A daily capsule built from broccoli, turmeric, blueberries, and live bacteria has slowed signs of low-risk prostate cancer in monitored men. The finding suggests some men may delay invasive treatments that often disrupt urination and sexual function.
Where results showed up
Over 4 months, a controlled trial followed 208 men with low-risk prostate cancer through blood tests and magnetic resonance imaging scans. At Bedford Hospital in England, Prof. Robert J. Thomas, consultant oncologist with Cambridge University Hospitals (CUH), tracked scans and blood markers.
In Thomas’s scan readout, 85.5% stayed stable and 6.7% regressed with bacteria capsules, while 18% progressed in placebo. Because the follow-up stayed short, the team treated the results as a signal, not a guarantee.
Why PSA matters
For many men, doctors track prostate-specific antigen (PSA), a protein produced by prostate cells, and that number can feel urgent quickly. A rising PSA often triggers more tests, while steadier readings can support waiting and watching a little longer.
Many men choose active surveillance, close monitoring without immediate surgery or radiation, and PSA trends often drive the next decision. “Currently, around 60 percent of men with lower-risk disease initially opt for active surveillance, but alarmingly, more than 50 percent choose to discontinue it within five years,” wrote Thomas.
What was in capsules
Instead of asking men to overhaul meals, the researchers gave everyone the same plant-based capsule blend each day. Broccoli and turmeric formed the base, joined by pomegranate, green tea, ginger, and cranberry.

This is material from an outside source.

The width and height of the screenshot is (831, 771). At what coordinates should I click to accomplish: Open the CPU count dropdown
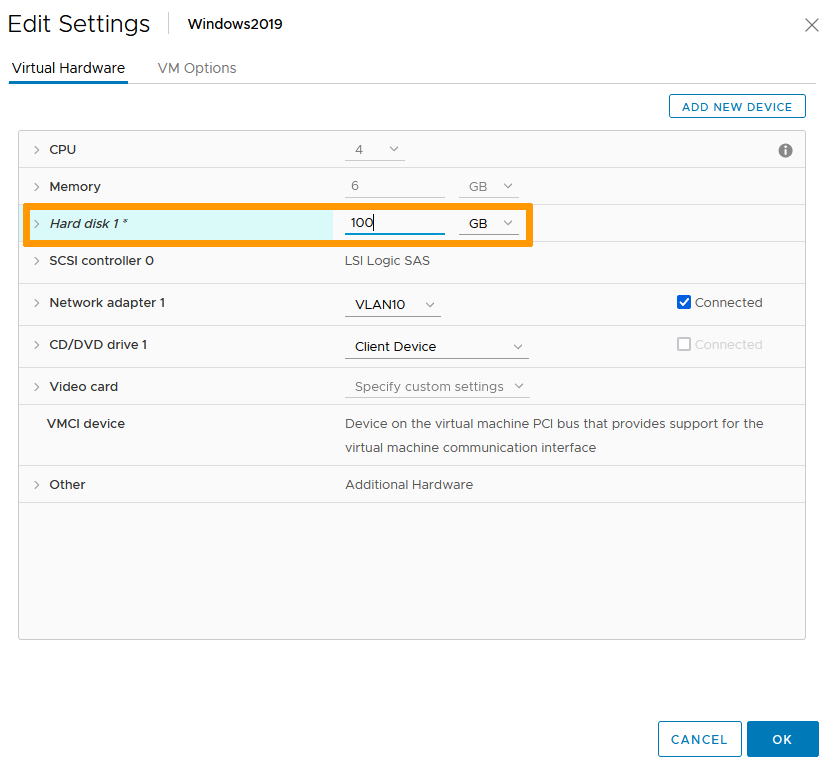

Each capsule packed dried whole foods plus matching extracts, so the men likely consumed more plant compounds than diet alone. That design made dosing consistent, but it also means a food-based version might not deliver the same mix.
What the probiotic did
Only half the men received added probiotics, live microbes meant to support gut health, while the rest took placebo capsules. Hidden assignments reduced bias, so the men and clinicians could not tell who swallowed bacteria or filler.
Inside the bacteria capsule, Lactobacillus, a group of common probiotic bacteria, could help process plant compounds into smaller forms the body absorbed. Since every participant also took the plant capsule, the team could not test probiotics alone as a standalone strategy.
Signals beyond the prostate
Beyond cancer progression, the trial tracked how men felt day-to-day, including urination and sexual function. Urinary symptom scores dropped by 25% overall, and erectile function scores rose by 11% across both groups.
In the group taking bacteria capsules, a blood ratio tied to inflammation moved down, while the placebo group moved up. Since both groups also improved on symptoms, the extra probiotic effect seemed strongest in lab signals, not daily comfort.
Connecting gut and prostate
Scientists now map a link between digestion and the prostate, called the gut-prostate axis, links between gut microbes and prostate biology. When gut microbes multiply or fade, they can change inflammation signals and immune patrols that influence how prostate tumors behave.
Fiber in plants fed helpful bacteria, and those bacteria produced compounds that strengthened the gut wall and lowered body-wide inflammation. That chain of effects offered a plausible route from capsules to calmer blood markers, but it did not prove cause for every man.
What the numbers miss
Short follow-up and a single hospital setting limit how far anyone should carry these results into everyday decisions. Instead of repeat biopsies, the team leaned on PSA trends and imaging reports, which can miss hidden changes.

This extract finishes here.